◆ COMPITI SCRITTI ◆
A – Nel testo sull'elogio del camminare, da che cosa il camminare offre una scappatoia?
B – Trascrivi senza modifiche il tratto del testo sull'elogio del camminare che va da "ELOGIO DEL CAMMINARE" fino a "un cammino intimo.".

◆ TESTO CITATO ◆

┄┄┄┄┄┄┄┄┄┄

ELOGIO DEL CAMMINARE


Mettere un piede davanti all’altro é un gesto quotidiano. Ma il camminare va oltre il semplice esercizio fisico. Dal gironzolare alla meditazione, dalla prova di coraggio all’introspezione, ecco cosa alcuni scrittori ci raccontano del « senso » del loro camminare.

Pratica sportiva o spirituale, turistica o terapeutica, il camminare ha ritrovato oggi i suoi titoli di merito. Perché si cammina ? Che cosa si cerca ? Scappatoia al mondo della velocità ed alla modernità, il camminare spinge a superare fisicamente i propri limiti oltre che ad intraprendere un cammino intimo.

Di fronte alla valanga di bloggers, influencers veri o fittizi, scribacchini o speranzosi di un successo che tarda a venire, che riempiono pagine social con esperienze, vere o fittizie, di viaggi tutti uguali, in posti sempre uguali, con foto sempre uguali (selfies più o meno rischiosi), commenti sempre più banali, alla ricerca dell’esotismo più pacchiano, etc etc faccio un tentativo di dare più sostanza ed esperienza reale al camminare, all’esplorare, al raccontare ed allo spiegare che cosa sia un viaggio a piedi.

┄┄┄┄┄┄┄┄┄┄

◆ Elementi del dataset ◆
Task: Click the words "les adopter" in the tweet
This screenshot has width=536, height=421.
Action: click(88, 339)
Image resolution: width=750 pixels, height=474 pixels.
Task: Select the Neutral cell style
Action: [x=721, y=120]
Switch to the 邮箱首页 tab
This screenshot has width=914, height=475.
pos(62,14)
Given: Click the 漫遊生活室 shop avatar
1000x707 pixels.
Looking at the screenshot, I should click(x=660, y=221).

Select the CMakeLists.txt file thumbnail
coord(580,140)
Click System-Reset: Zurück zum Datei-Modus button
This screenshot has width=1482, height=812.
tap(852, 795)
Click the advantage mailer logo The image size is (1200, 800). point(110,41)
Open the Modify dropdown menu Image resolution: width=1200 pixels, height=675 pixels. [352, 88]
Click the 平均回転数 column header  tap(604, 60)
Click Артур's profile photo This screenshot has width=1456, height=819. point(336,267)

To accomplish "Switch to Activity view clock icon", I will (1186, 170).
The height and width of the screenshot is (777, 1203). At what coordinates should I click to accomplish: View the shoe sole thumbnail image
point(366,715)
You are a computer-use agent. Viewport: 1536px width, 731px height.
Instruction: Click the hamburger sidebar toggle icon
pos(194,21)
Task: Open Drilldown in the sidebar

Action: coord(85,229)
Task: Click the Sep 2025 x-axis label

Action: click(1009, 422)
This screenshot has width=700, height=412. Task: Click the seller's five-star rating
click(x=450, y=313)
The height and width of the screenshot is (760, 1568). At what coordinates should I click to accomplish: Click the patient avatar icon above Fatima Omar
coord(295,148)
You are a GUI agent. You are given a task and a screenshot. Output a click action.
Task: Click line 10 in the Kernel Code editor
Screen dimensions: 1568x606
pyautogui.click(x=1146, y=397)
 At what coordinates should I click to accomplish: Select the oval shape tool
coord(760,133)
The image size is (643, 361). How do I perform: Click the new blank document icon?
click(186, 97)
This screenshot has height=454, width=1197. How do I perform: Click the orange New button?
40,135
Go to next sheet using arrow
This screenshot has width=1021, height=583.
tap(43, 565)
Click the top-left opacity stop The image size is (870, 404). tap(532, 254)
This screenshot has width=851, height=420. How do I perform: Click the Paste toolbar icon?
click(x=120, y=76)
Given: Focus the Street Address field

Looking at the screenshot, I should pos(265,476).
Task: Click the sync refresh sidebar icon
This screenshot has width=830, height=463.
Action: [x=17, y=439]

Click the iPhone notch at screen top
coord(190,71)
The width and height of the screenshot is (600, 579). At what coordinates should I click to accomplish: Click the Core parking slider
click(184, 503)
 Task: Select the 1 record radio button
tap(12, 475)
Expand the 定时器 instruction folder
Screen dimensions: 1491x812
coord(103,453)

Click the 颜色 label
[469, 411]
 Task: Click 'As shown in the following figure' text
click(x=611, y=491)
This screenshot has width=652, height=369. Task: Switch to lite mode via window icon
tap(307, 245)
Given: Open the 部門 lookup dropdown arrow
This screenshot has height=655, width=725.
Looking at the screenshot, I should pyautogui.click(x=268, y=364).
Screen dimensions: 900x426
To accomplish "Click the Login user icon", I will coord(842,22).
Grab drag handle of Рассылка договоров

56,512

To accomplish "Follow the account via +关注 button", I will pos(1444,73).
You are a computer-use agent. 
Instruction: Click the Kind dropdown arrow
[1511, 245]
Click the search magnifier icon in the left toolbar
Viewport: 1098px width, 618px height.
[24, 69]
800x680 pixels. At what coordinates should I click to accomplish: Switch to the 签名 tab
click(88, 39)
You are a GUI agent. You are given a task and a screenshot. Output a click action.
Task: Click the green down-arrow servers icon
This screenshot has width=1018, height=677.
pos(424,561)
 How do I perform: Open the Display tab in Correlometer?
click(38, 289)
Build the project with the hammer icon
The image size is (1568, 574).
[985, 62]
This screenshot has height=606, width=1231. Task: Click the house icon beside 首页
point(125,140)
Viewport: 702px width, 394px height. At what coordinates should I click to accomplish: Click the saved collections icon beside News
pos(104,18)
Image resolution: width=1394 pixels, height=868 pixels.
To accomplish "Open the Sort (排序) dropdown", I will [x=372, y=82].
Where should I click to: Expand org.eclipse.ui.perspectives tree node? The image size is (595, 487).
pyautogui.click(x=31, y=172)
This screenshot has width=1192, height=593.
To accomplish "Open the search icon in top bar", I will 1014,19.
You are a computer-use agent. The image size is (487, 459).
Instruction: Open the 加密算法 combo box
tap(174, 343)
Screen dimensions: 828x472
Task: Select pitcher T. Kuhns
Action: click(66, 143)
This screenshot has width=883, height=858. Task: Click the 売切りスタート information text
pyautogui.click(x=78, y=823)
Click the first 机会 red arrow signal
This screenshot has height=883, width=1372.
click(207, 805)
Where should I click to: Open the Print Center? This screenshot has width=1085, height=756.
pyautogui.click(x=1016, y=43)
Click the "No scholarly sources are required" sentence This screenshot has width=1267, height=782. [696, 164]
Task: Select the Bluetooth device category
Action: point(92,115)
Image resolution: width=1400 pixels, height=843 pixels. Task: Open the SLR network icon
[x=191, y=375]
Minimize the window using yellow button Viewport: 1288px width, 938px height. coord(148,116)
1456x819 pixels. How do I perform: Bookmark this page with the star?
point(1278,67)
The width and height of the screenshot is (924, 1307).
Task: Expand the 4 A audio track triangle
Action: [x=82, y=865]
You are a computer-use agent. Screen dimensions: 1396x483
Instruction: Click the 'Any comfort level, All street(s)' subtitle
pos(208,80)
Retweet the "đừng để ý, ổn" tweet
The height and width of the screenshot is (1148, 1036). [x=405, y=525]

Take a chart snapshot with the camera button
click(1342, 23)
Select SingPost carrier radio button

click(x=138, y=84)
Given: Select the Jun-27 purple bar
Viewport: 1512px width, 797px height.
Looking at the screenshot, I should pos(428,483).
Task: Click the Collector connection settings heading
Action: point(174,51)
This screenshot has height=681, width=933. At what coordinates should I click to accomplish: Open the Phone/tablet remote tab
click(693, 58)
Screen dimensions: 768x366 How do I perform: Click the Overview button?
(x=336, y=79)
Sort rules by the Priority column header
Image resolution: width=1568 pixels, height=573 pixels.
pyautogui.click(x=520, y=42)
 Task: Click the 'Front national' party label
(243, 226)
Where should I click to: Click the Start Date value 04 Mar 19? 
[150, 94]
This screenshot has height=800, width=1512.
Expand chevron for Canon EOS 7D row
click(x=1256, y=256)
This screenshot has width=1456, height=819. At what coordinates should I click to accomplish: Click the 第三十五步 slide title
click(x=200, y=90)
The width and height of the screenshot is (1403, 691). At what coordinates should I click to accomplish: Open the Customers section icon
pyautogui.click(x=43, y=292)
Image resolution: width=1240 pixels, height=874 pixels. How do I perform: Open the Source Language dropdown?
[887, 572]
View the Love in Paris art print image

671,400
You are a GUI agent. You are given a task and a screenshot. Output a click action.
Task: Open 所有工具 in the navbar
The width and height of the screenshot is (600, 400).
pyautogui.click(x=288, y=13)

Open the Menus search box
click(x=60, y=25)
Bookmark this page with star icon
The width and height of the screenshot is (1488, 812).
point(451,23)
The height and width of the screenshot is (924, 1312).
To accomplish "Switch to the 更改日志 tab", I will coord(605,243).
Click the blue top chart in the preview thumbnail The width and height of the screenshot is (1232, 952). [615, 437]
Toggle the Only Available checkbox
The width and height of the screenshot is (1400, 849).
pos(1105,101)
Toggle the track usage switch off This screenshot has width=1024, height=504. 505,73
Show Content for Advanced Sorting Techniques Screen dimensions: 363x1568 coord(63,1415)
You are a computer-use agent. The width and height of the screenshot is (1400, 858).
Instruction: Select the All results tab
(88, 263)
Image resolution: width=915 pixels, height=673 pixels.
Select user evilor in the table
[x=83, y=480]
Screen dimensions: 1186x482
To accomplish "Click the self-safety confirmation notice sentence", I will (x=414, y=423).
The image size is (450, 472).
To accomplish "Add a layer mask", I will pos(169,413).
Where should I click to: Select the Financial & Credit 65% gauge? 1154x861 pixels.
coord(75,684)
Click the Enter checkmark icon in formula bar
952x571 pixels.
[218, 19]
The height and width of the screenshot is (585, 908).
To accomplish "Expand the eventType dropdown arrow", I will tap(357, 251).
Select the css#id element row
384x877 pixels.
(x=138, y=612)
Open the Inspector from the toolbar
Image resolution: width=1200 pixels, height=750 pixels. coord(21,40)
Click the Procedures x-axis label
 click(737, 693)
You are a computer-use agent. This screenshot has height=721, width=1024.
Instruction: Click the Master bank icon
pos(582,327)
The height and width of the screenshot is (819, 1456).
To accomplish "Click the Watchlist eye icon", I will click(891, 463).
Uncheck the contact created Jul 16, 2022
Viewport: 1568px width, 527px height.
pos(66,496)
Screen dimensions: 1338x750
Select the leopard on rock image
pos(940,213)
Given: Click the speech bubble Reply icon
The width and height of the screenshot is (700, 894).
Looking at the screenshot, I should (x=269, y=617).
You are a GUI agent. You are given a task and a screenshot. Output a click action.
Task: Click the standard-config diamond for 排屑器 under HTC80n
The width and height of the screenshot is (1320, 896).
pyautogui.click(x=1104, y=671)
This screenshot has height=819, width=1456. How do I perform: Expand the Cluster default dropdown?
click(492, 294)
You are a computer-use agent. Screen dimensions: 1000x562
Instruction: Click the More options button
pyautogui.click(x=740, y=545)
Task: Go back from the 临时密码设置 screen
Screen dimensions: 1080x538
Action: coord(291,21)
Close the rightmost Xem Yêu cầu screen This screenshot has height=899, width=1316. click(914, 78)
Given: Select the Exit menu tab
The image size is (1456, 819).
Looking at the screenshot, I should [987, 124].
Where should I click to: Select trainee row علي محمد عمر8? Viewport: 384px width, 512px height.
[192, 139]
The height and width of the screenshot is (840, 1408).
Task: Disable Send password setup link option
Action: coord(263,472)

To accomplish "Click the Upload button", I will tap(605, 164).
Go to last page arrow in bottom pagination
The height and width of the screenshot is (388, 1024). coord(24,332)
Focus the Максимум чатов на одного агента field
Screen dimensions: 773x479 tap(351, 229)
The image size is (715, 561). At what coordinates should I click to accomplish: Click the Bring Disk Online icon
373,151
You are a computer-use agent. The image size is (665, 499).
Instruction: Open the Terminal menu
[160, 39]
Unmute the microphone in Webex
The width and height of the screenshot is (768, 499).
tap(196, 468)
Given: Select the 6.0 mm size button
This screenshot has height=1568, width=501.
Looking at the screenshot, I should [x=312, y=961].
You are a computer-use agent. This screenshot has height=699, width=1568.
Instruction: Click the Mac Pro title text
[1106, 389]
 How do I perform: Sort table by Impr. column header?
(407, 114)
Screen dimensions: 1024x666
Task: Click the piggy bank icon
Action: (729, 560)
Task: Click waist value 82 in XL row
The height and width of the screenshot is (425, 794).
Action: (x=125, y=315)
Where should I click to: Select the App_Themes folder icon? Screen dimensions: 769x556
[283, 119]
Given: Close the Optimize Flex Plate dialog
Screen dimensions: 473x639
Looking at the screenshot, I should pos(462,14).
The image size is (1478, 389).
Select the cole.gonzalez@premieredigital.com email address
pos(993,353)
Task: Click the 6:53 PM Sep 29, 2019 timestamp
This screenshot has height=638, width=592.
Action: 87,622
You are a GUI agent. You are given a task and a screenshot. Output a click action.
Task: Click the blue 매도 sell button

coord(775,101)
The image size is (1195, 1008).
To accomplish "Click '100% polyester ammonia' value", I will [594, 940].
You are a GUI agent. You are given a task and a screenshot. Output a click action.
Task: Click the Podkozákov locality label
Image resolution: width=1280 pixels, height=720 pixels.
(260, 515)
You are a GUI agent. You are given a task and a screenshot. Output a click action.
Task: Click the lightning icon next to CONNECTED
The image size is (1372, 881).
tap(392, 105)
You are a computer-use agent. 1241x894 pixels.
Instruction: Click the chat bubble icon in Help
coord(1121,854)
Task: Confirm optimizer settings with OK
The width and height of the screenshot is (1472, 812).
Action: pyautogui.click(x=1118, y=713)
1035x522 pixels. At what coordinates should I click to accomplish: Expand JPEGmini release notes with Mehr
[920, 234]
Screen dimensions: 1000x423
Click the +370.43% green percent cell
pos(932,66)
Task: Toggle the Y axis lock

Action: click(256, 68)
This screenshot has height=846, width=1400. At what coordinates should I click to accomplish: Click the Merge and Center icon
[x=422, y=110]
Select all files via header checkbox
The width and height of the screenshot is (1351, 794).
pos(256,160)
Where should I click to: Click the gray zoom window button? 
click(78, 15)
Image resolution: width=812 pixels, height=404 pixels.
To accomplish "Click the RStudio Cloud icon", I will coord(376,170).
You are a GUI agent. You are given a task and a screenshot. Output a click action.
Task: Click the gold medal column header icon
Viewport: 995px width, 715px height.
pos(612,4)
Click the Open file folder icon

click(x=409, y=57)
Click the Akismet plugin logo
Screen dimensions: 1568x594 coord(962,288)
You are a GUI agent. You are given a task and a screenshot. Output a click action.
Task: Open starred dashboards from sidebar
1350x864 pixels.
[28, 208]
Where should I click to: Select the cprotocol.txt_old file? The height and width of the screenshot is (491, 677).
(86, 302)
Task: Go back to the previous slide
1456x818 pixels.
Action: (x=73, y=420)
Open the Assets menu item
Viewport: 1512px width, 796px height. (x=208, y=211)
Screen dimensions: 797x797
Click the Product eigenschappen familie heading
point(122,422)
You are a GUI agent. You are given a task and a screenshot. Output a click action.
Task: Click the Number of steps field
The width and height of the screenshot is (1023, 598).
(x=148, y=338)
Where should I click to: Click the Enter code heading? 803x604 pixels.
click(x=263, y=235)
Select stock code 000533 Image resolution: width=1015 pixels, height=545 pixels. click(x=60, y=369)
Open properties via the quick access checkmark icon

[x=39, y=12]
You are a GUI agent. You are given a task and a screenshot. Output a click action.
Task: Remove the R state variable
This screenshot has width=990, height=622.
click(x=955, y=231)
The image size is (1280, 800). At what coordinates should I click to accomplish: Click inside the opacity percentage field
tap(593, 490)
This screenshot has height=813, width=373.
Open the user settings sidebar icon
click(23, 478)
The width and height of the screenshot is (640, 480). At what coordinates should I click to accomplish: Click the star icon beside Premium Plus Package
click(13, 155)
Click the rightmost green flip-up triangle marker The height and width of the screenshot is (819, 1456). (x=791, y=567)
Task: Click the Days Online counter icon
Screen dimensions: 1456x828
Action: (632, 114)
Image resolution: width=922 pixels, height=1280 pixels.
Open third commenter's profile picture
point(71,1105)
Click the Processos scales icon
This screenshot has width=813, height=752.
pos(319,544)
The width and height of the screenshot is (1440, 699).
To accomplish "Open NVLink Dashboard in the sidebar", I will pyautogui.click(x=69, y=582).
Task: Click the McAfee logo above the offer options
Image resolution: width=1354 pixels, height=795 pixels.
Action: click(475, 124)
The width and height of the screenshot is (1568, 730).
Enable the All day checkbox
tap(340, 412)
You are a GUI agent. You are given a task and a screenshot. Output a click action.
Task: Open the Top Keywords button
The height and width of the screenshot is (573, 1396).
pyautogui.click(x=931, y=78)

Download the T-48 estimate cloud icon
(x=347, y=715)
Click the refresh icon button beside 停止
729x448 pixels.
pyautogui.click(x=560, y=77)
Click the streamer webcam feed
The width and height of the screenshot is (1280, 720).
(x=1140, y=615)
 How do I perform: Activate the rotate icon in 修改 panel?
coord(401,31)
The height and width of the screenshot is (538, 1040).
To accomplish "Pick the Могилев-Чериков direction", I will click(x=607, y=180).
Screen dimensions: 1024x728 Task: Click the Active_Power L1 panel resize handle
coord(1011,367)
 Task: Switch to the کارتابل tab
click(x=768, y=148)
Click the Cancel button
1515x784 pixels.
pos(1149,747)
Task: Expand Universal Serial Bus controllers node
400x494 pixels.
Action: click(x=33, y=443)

┄┄┄┄┄┄┄┄┄┄

◆ SOLUZIONI DEGLI ESERCIZI ◆
A – Dal mondo della velocità e dalla modernità.

B –
ELOGIO DEL CAMMINARE


Mettere un piede davanti all’altro é un gesto quotidiano. Ma il camminare va oltre il semplice esercizio fisico. Dal gironzolare alla meditazione, dalla prova di coraggio all’introspezione, ecco cosa alcuni scrittori ci raccontano del « senso » del loro camminare.

Pratica sportiva o spirituale, turistica o terapeutica, il camminare ha ritrovato oggi i suoi titoli di merito. Perché si cammina ? Che cosa si cerca ? Scappatoia al mondo della velocità ed alla modernità, il camminare spinge a superare fisicamente i propri limiti oltre che ad intraprendere un cammino intimo.